(Record extracts begins)
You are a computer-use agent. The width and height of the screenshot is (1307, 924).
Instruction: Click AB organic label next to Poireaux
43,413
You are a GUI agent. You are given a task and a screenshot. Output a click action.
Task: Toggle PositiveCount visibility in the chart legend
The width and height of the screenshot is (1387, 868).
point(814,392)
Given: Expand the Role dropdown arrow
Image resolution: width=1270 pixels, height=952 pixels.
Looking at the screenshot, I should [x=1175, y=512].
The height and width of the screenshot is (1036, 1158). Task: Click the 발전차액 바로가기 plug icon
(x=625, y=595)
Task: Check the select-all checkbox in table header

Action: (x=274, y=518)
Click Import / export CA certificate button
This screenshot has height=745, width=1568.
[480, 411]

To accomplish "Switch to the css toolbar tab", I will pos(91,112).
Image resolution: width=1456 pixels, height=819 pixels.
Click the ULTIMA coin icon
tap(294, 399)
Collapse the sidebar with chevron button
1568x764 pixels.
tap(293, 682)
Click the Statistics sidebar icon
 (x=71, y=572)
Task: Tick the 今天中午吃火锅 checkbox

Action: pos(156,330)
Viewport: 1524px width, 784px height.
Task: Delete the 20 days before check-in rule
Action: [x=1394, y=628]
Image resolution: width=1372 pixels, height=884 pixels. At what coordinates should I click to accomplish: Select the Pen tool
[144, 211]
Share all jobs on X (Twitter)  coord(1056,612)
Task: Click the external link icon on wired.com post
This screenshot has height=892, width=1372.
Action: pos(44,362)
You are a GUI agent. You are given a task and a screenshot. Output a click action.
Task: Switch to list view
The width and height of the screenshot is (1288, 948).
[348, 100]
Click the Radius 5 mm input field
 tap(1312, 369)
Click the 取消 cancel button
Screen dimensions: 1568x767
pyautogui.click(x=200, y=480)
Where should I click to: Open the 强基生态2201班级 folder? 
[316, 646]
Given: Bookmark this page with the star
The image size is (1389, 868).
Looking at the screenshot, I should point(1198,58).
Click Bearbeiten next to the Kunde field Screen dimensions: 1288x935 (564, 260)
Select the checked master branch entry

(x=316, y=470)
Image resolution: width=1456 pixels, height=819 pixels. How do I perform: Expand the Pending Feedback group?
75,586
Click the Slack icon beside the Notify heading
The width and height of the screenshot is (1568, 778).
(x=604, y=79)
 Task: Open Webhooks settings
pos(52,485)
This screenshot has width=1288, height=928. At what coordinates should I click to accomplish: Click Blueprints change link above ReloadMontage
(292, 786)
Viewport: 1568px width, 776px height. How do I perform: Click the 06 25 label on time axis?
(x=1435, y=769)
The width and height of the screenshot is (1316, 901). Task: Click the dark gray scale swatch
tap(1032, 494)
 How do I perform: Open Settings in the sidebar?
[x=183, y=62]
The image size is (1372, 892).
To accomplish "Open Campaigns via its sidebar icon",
(Record extracts ends)
Exercise prompt:
Reproduce the entire listing word for word.

Solution:
You are a computer-use agent. The width and height of the screenshot is (1307, 924).
Instruction: Click AB organic label next to Poireaux
43,413
You are a GUI agent. You are given a task and a screenshot. Output a click action.
Task: Toggle PositiveCount visibility in the chart legend
The width and height of the screenshot is (1387, 868).
point(814,392)
Given: Expand the Role dropdown arrow
Image resolution: width=1270 pixels, height=952 pixels.
Looking at the screenshot, I should [x=1175, y=512].
The height and width of the screenshot is (1036, 1158). Task: Click the 발전차액 바로가기 plug icon
(x=625, y=595)
Task: Check the select-all checkbox in table header

Action: (x=274, y=518)
Click Import / export CA certificate button
This screenshot has height=745, width=1568.
[480, 411]

To accomplish "Switch to the css toolbar tab", I will pos(91,112).
Image resolution: width=1456 pixels, height=819 pixels.
Click the ULTIMA coin icon
tap(294, 399)
Collapse the sidebar with chevron button
1568x764 pixels.
tap(293, 682)
Click the Statistics sidebar icon
 (x=71, y=572)
Task: Tick the 今天中午吃火锅 checkbox

Action: pos(156,330)
Viewport: 1524px width, 784px height.
Task: Delete the 20 days before check-in rule
Action: [x=1394, y=628]
Image resolution: width=1372 pixels, height=884 pixels. At what coordinates should I click to accomplish: Select the Pen tool
[144, 211]
Share all jobs on X (Twitter)  coord(1056,612)
Task: Click the external link icon on wired.com post
This screenshot has height=892, width=1372.
Action: pos(44,362)
You are a GUI agent. You are given a task and a screenshot. Output a click action.
Task: Switch to list view
The width and height of the screenshot is (1288, 948).
[348, 100]
Click the Radius 5 mm input field
 tap(1312, 369)
Click the 取消 cancel button
Screen dimensions: 1568x767
pyautogui.click(x=200, y=480)
Where should I click to: Open the 强基生态2201班级 folder? 
[316, 646]
Given: Bookmark this page with the star
The image size is (1389, 868).
Looking at the screenshot, I should point(1198,58).
Click Bearbeiten next to the Kunde field Screen dimensions: 1288x935 (564, 260)
Select the checked master branch entry

(x=316, y=470)
Image resolution: width=1456 pixels, height=819 pixels. How do I perform: Expand the Pending Feedback group?
75,586
Click the Slack icon beside the Notify heading
The width and height of the screenshot is (1568, 778).
(x=604, y=79)
 Task: Open Webhooks settings
pos(52,485)
This screenshot has width=1288, height=928. At what coordinates should I click to accomplish: Click Blueprints change link above ReloadMontage
(292, 786)
Viewport: 1568px width, 776px height. How do I perform: Click the 06 25 label on time axis?
(x=1435, y=769)
The width and height of the screenshot is (1316, 901). Task: Click the dark gray scale swatch
tap(1032, 494)
 How do I perform: Open Settings in the sidebar?
[x=183, y=62]
The image size is (1372, 892).
To accomplish "Open Campaigns via its sidebar icon",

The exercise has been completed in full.